- [TASK STATEMENT] Every line holding the string "computer" should be copied out of the listing.

- [DATA FOR ANALYSIS]

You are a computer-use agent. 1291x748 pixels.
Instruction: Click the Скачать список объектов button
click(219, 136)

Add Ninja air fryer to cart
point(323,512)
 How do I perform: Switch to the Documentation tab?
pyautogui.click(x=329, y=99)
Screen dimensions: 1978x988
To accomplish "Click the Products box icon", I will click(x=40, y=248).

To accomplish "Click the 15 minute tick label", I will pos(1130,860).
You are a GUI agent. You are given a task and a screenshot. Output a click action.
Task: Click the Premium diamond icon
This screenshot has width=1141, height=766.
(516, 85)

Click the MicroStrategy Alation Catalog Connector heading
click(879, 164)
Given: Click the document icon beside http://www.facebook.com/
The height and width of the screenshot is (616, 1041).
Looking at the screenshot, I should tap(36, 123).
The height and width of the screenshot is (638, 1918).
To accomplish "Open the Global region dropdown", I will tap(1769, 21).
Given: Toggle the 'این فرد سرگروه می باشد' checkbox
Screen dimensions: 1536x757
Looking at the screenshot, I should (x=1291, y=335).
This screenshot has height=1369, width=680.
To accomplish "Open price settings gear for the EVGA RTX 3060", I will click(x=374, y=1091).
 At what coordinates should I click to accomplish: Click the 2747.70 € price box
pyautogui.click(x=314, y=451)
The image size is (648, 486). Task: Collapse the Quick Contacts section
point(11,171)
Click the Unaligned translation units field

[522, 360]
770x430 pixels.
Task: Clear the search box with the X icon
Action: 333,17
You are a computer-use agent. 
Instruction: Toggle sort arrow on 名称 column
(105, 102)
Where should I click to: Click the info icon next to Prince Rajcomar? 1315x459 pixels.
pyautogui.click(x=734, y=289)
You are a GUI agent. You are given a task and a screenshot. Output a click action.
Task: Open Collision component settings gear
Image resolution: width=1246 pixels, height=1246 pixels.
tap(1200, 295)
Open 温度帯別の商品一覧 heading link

- [EXERCISE ANSWER]
You are a computer-use agent. 1291x748 pixels.
You are a computer-use agent. 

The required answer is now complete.